Abstract
Metastatic melanoma cancer stem cells are subpopulations that have been identified and
linked to tumor progression, immunoevasive behavior, drug resistance, and metastasis, leading to a
poor prognosis. Photodynamic therapy (PDT) is an approach to eradicate cancer through a photochemical
process which directly generates reactive oxygen species (ROS). This study investigated the
impact of PDT using an aluminum phthalocyanine gold nanoparticle (AlPcS4Cl-AuNP) conjugate for
targeting melanoma stem cells. The isolated stem cells were irradiated at 673.2 nm with a radiant
exposure of 5 J/cm2. Post-irradiation signs of cell death were determined using microscopy and
biochemical assays. A possible enhanced effect of ROS in inducing cell death could be seen when
AlPcS4Cl was conjugated to AuNPs. Nanoparticles as carriers promote the efficient cellular uptake
of photosensitizers, enhancing organelle accumulation and the targeted therapy of cancerous cells.
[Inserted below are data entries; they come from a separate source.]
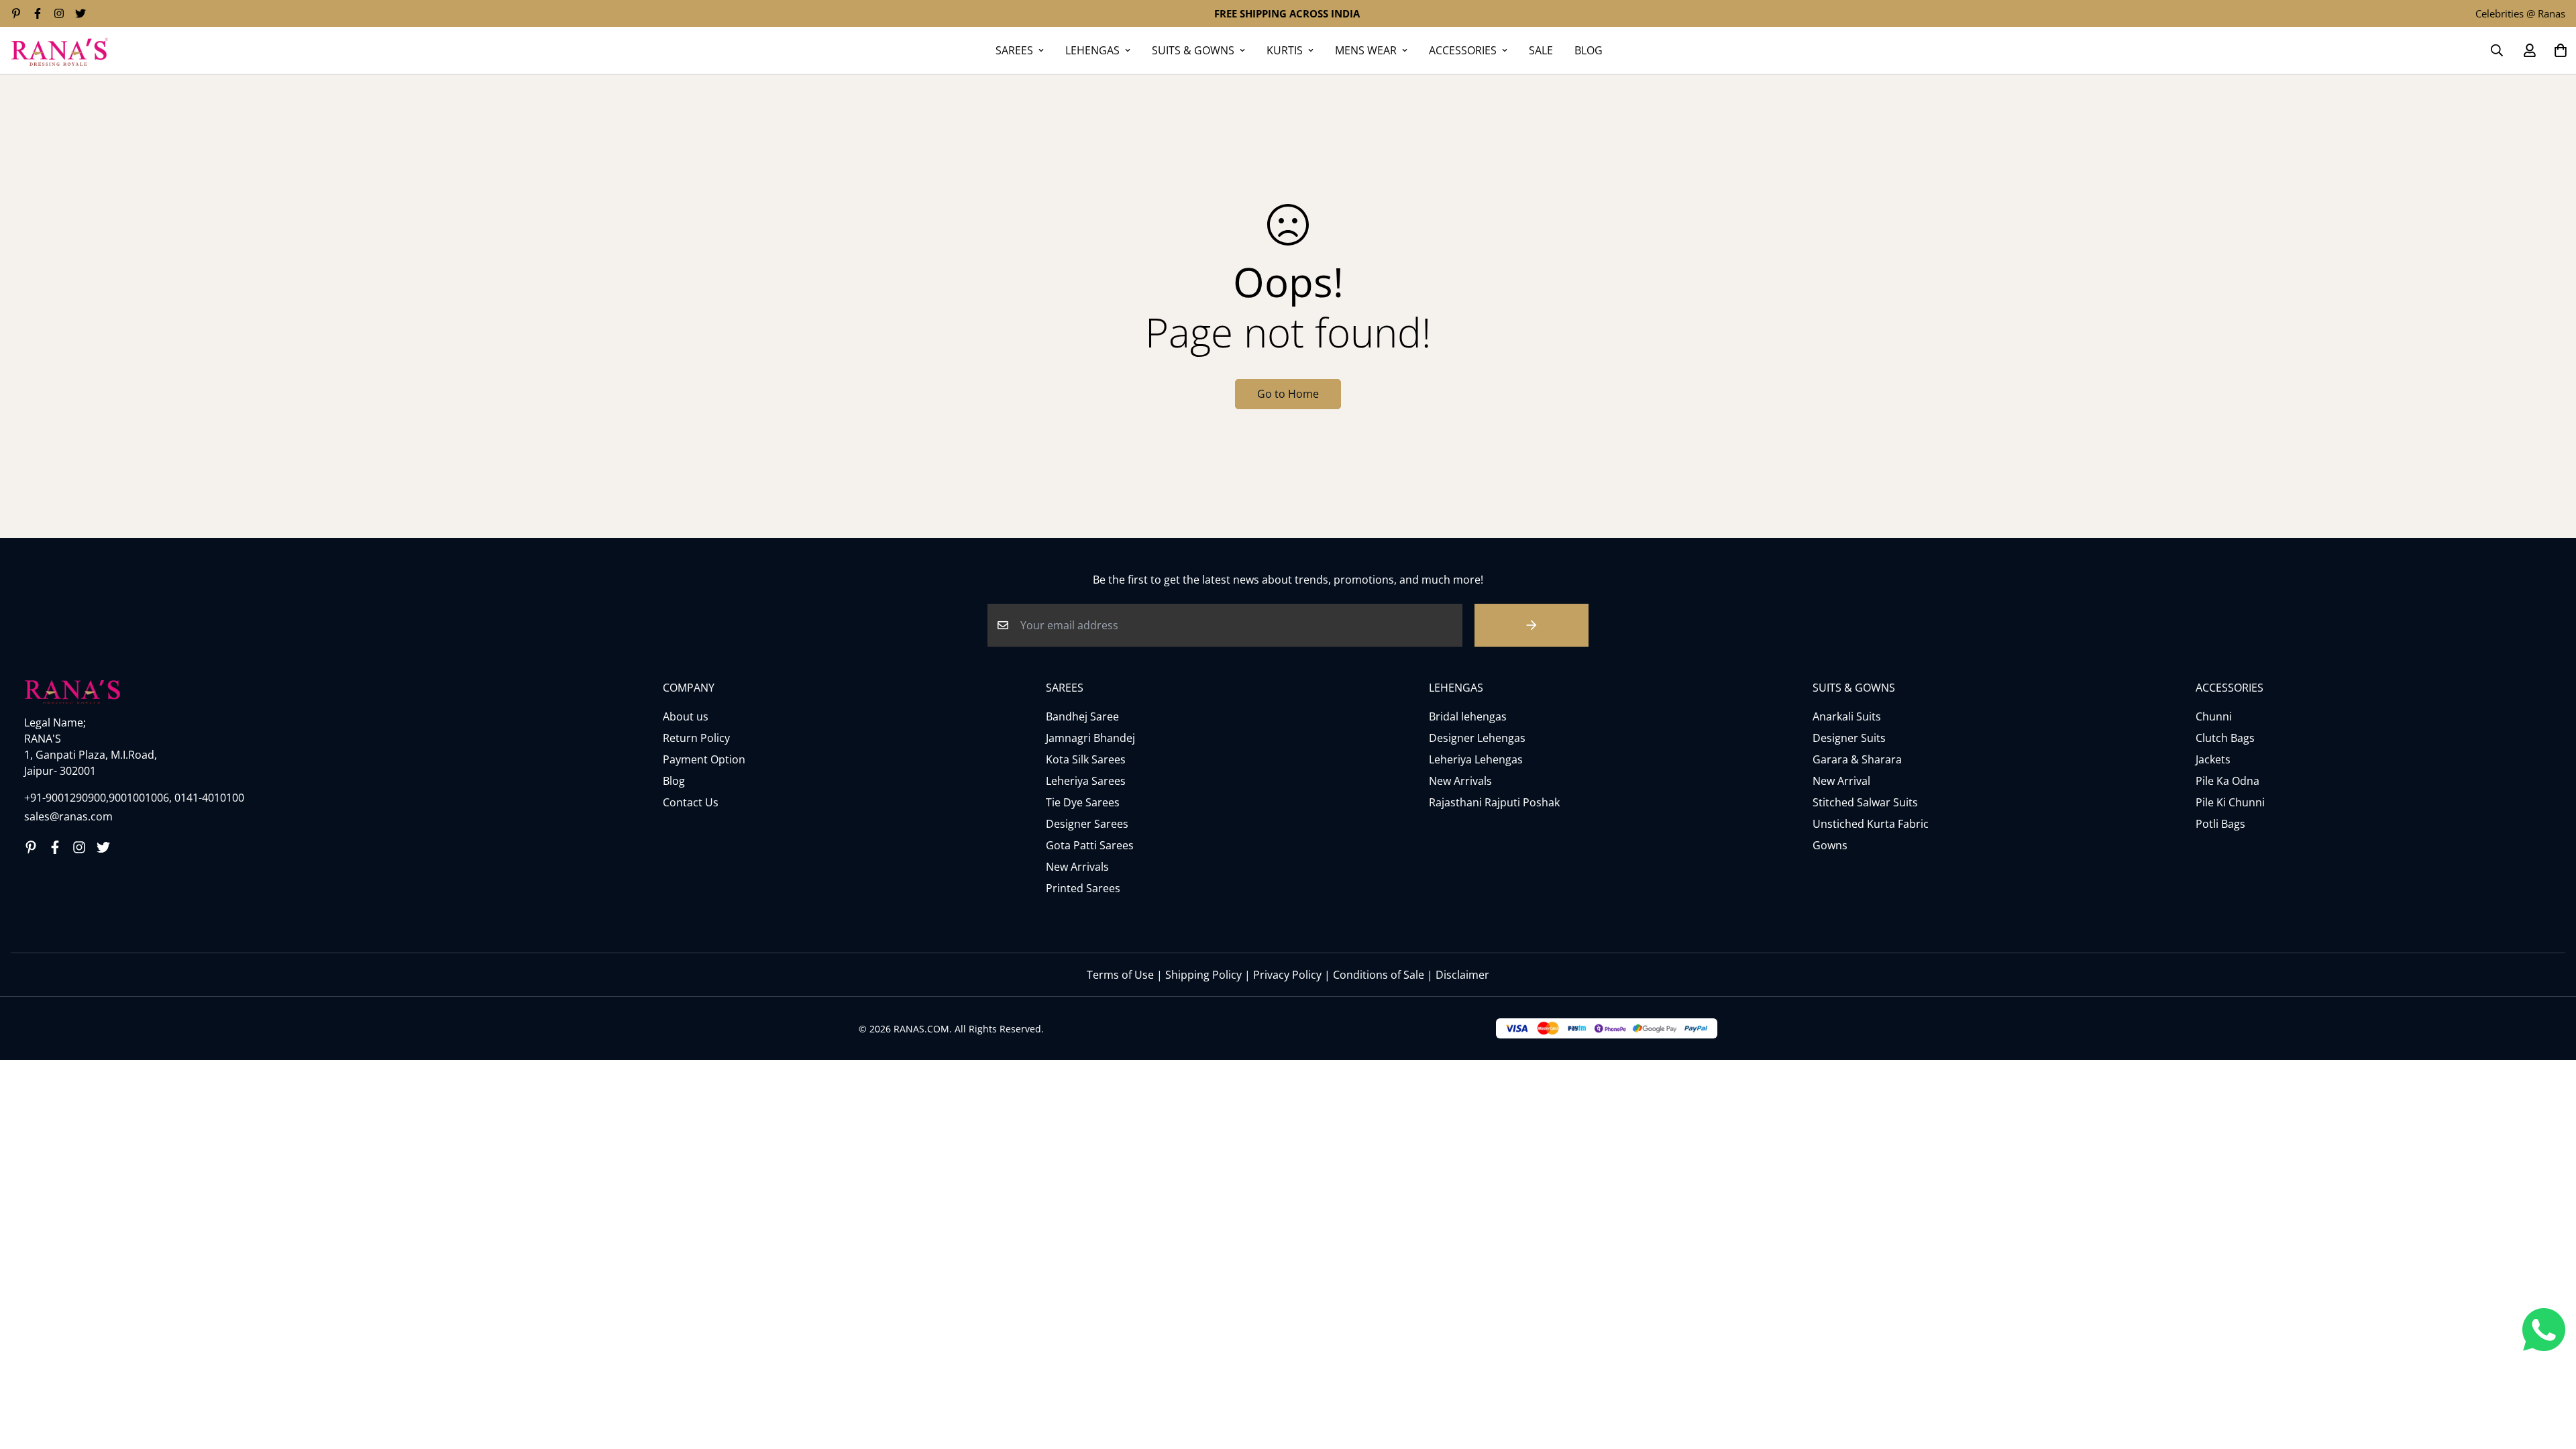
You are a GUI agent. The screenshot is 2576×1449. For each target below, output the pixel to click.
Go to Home (1288, 393)
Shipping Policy (1203, 974)
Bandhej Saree (1082, 716)
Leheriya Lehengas (1476, 759)
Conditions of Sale (1378, 974)
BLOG (1588, 50)
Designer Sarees (1087, 823)
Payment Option (704, 759)
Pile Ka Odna (2227, 780)
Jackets (2213, 759)
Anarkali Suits (1847, 716)
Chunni (2214, 716)
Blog (674, 780)
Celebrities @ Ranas (2520, 13)
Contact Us (690, 802)
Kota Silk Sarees (1086, 759)
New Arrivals (1077, 866)
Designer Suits (1849, 738)
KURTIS (1285, 50)
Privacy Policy (1287, 974)
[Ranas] (59, 50)
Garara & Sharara (1857, 759)
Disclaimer (1462, 974)
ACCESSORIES (1463, 50)
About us (685, 716)
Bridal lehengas (1468, 716)
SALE (1541, 50)
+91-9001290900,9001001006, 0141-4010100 (134, 797)
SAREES (1014, 50)
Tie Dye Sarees (1083, 802)
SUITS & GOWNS (1193, 50)
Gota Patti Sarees (1090, 845)
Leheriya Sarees (1086, 780)
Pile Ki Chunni (2230, 802)
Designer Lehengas (1477, 738)
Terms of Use (1120, 974)
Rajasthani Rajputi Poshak (1494, 802)
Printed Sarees (1083, 888)
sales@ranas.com (68, 816)
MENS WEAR (1366, 50)
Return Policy (696, 738)
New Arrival (1841, 780)
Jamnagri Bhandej (1090, 738)
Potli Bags (2220, 823)
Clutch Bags (2225, 738)
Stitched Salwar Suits (1865, 802)
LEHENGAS (1092, 50)
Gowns (1830, 845)
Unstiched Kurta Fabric (1871, 823)
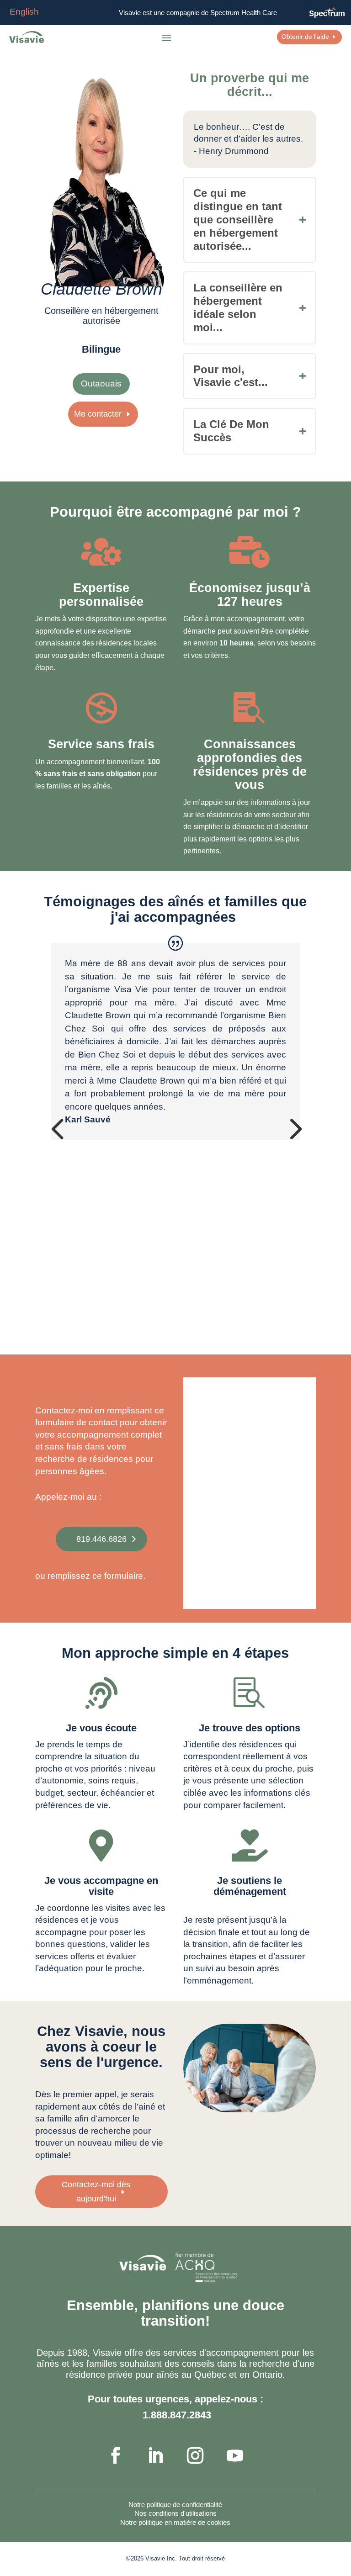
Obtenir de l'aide (305, 36)
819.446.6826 (101, 1539)
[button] (57, 1128)
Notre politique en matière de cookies (175, 2522)
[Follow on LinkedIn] (155, 2455)
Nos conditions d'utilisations (175, 2513)
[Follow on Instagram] (195, 2455)
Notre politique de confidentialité (175, 2504)
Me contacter (98, 413)
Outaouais (101, 383)
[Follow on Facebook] (115, 2455)
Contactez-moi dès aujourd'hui (96, 2191)
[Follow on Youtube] (234, 2455)
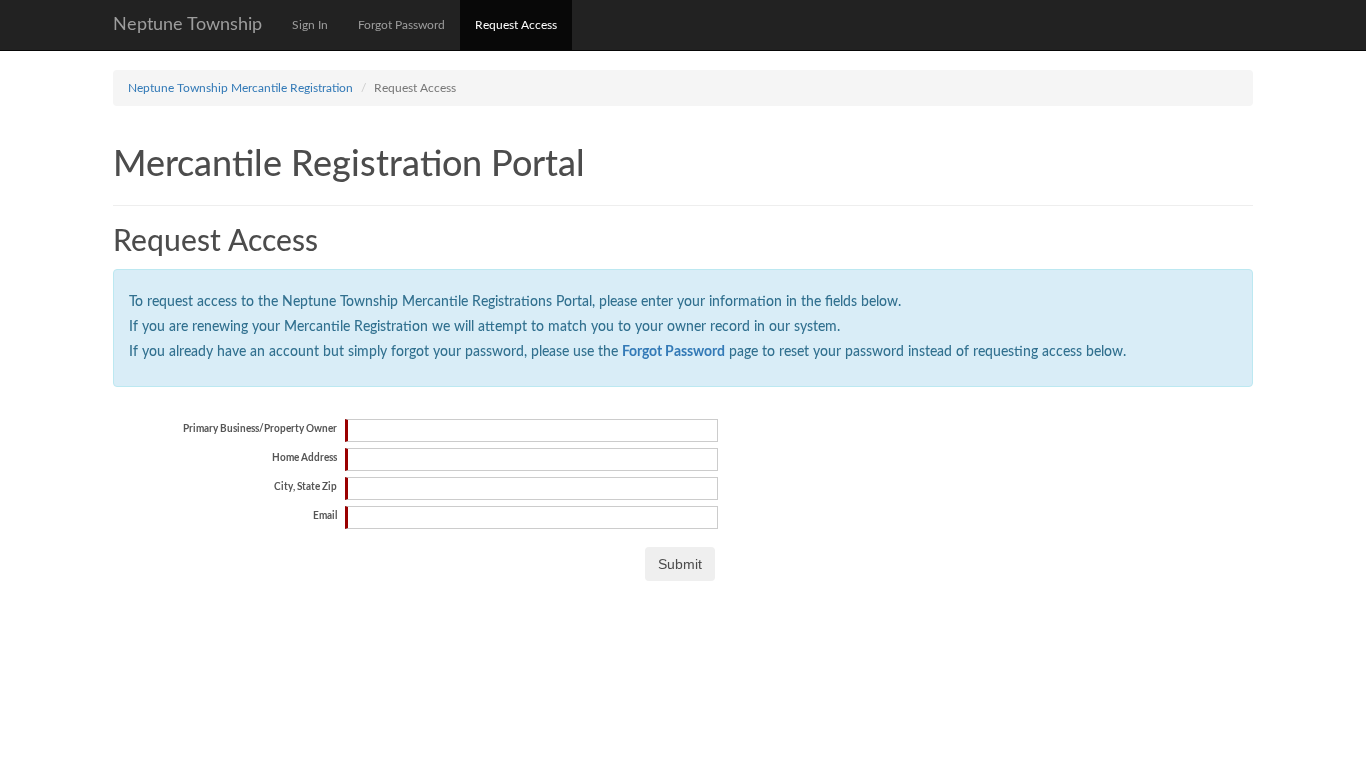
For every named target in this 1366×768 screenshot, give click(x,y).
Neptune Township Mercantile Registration (240, 88)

A biochemical assay revealed significant post-irradiation signs of cell death. The measurement of
adenosine triphosphate (ATP) content revealed a decrease in cell proliferation. The study suggested
an approach directed at expanding the knowledge on PDT to improve cancer treatment. Understanding
the cell death mechanism through which ROS influence cancer stem cells (CSCs) is, therefore,
useful for improving PDT efficiency and preventing tumor recurrence and metastasis.